1. The points S and T are midpoints of the sides AB and AD respectively of a parallelogram ABCD .The line CS and CT cut the diagonal BD at the points U and V respectively .
Show that BU = x BC + x CD and also BU = (1-y)BC +1/2 y CD , where x and y are constant.Hence show that BU=1/3 BD
Deduce that the lines CS and CT trisect the diagonal BD .

I can do the first two part but I don't know how to deduce that the lines CS and CT trisect the diagonal BD .Please help me .

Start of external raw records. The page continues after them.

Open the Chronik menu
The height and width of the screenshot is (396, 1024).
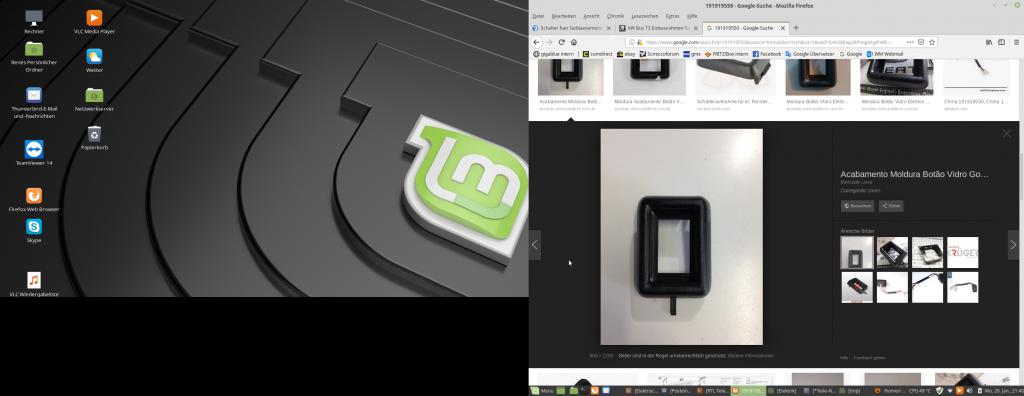(x=615, y=16)
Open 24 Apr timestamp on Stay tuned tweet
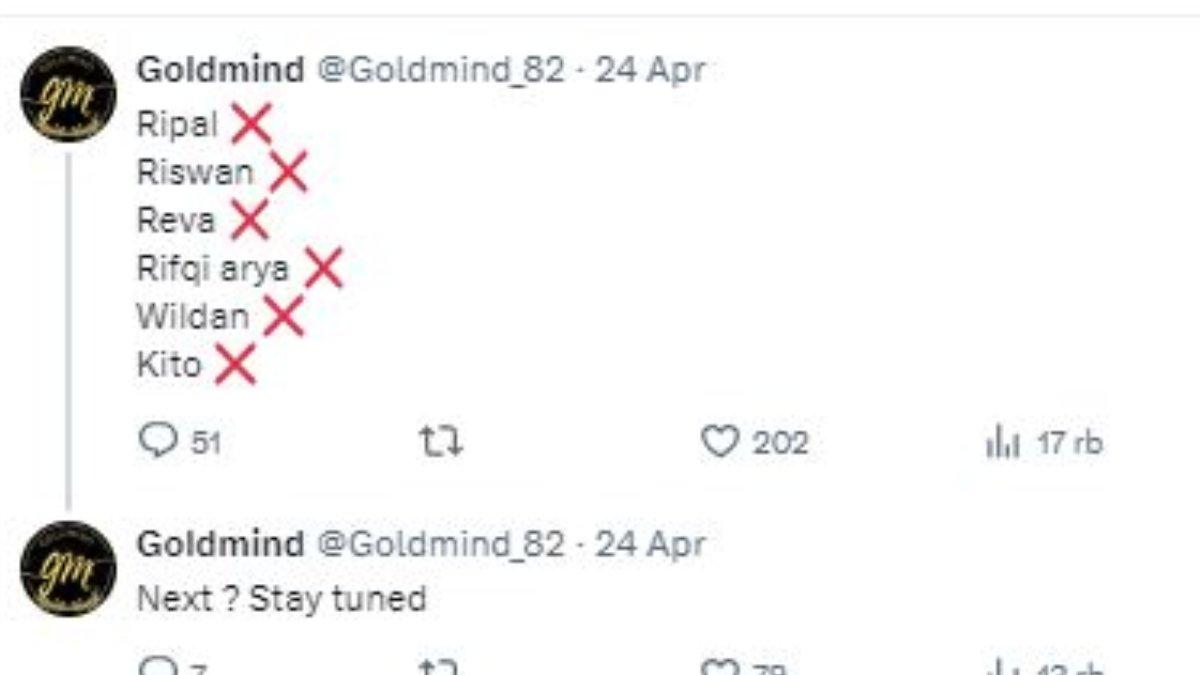 tap(651, 544)
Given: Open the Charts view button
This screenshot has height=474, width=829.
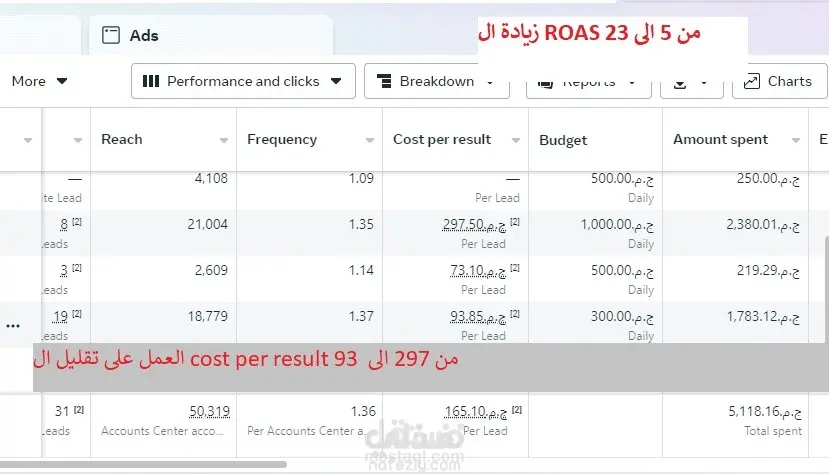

2. A canal of width 2a has parallel straight banks and the water flows due north. The points A and B are on opposite banks and B is due east of A , with point O as the midpoint of AB . The x-axis and y-axis are taken in the east and north directions respectively with O as the origin. The speed of the current in the canal ,Vc is given by
Vc=Vo(1-x^2/a^2) where Vo is the speed of the current in the middle of the canal and x is the distance eastwards from the middle of the canal.A swimmer swims from A towards east at speed Vr relative to the current in the canal . Taking y to denote the distance northwards travelled by the sewimmer ,show that
dy/dx = Vo/Vr (1-x^2/a^2) .
I have no idea with this question . Is it want to find the velocity of the swimmer relative to ground ? But I cannot find the answer also if I find the velocity of the swimmer relative to ground . How to do this ?

2. Sep 26, 2006

### HallsofIvy

Staff Emeritus
1. You are able to show that BU= 1/3 BD? That says immediately that U is 1/3 the distance from B to D. You should by exactly the same argument, using D instead of B, be able to show that DV= 1/3 BD. That is, U and V cut BD into thirds- they trisect BD.

2. The speed of the swimmer, relative to the water, is Vr i and the speed of the current is V0(1-x^2/a^2)j so the speed of the swimmer relative to the ground is the sum of those vectors, Vr i + V0(1-x^2/a^2)j.
That is $\frac{dx}{dt}= V_r$ also
$$\frac{dy}{dt}= V_0(1- \frac{x^2}{a^2})$$
Now, just use the chain rule:
$$\frac{dy}{dx}= \frac{\frac{dy}{dt}}{\frac{dx}{dt}}$$